US 11,756,551 B2
System and method for producing metadata of an audio signal
Niko Moritz, Allston, MA (US); Gordon Wichern, Boston, MA (US); Takaaki Hori, Lexington, MA (US); and Jonathan Le Roux, Arlington, MA (US)
Assigned to Mitsubishi Electric Research Laboratories, Inc., Cambridge, MA (US)
Filed by Mitsubishi Electric Research Laboratories, Inc., Cambridge, MA (US)
Filed on Oct. 7, 2020, as Appl. No. 17/64,986.
Prior Publication US 2022/0108698 A1, Apr. 7, 2022
Int. Cl.

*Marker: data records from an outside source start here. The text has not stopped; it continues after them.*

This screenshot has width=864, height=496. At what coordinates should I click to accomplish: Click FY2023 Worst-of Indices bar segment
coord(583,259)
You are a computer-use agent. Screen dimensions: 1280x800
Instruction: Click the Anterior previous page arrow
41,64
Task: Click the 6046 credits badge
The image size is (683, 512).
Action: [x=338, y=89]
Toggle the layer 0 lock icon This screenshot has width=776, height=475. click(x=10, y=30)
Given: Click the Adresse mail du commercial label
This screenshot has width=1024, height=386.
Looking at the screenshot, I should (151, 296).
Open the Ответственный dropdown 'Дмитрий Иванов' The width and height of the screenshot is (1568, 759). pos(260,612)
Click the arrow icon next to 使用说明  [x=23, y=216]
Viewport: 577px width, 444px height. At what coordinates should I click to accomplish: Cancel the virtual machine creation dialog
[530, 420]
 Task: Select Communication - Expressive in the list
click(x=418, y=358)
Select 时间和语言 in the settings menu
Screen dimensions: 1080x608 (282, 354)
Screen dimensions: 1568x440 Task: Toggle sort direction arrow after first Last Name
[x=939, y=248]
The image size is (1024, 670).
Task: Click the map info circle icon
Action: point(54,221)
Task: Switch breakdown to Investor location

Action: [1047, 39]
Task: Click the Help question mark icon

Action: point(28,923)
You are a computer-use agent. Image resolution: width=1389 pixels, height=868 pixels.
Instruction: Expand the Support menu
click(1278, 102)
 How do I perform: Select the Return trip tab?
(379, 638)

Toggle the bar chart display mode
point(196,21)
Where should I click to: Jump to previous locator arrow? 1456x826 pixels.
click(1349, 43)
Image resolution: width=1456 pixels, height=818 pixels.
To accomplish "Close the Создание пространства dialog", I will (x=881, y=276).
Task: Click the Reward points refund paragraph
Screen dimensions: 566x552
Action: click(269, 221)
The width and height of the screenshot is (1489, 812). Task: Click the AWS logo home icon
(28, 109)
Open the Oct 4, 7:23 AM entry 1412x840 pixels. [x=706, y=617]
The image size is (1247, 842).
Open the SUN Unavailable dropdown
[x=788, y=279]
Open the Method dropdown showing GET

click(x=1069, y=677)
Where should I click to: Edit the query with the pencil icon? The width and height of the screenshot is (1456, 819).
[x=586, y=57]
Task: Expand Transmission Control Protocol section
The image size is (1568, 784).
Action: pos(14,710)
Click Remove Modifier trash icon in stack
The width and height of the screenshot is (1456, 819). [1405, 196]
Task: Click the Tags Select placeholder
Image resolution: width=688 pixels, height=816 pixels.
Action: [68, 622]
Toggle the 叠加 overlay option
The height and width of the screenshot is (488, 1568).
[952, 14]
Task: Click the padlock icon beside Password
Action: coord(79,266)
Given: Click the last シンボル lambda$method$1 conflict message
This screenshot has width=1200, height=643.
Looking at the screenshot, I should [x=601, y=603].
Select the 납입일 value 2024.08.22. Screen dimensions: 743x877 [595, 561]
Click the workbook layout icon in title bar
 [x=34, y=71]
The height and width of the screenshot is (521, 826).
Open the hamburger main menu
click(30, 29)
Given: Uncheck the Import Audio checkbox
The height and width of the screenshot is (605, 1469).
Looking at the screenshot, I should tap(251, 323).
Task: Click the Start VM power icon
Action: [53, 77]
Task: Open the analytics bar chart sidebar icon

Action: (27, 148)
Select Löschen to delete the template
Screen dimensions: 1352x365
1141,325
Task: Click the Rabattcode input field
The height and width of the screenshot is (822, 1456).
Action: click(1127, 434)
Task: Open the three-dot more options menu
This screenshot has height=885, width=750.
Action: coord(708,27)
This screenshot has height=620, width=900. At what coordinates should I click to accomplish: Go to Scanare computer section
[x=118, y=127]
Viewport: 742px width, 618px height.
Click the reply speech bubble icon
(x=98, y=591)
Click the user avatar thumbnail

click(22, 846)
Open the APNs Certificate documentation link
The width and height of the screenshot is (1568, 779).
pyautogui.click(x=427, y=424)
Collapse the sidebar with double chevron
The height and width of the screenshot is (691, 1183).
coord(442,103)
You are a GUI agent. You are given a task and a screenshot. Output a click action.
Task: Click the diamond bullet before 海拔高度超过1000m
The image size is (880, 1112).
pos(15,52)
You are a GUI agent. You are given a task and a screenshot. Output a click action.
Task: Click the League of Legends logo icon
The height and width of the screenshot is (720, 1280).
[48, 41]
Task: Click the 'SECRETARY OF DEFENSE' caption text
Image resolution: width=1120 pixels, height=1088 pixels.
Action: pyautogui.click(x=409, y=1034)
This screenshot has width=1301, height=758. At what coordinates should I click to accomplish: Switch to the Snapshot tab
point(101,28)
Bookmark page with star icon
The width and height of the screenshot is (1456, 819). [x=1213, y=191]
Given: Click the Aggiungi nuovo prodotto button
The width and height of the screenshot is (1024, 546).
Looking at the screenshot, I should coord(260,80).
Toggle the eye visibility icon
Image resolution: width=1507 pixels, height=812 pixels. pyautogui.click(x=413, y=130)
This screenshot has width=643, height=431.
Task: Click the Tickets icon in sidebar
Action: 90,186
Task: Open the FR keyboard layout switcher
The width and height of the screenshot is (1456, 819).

G10L 15/26 (2006.01); G10L 15/16 (2006.01)
CPC G10L 15/26 (2013.01) [G10L 15/16 (2013.01)] 19 Claims
 
1. An audio processing system, comprising:
an input interface configured to receive an audio signal;
a memory configured to store a neural network trained to determine different types of attributes of multiple concurrent audio events of different origins,
wherein the different types of attributes include time-dependent and time-agnostic attributes of speech and non-speech audio events,
wherein a model of the neural network shares at least some parameters for determining the different types of attributes,
wherein the neural network is trained jointly to perform multiple different transcription tasks using the shared parameters for performing each of the multiple different transcription tasks,
wherein the multiple different transcription tasks include an automatic speech recognition (ASR) transcription task, an acoustic event detection (AED) transcription task, and an audio tagging (AT) transcription task,
wherein the model of the neural network includes a transformer model and a connectionist temporal classification (CTC)-based model, and
wherein the transformer model includes an encoder and a decoder;
a processor configured to:
process the audio signal with the encoder to encode the audio signal;
process the encoded audio signal with the decoder to execute ASR decoding, AED decoding, and AT decoding to produce a decoder output;
process the encoded audio signal with the CTC-based model to execute the ASR decoding and the AED decoding to produce a CTC output, wherein the decoder output and the CTC output of the ASR decoding and the AED decoding are jointly scored to produce a joint decoding output; and
process the joint decoding output and the decoder output to produce metadata of the audio signal, the metadata including one or multiple attributes of one or multiple audio events in the audio signal; and
an output interface configured to output the metadata of the audio signal.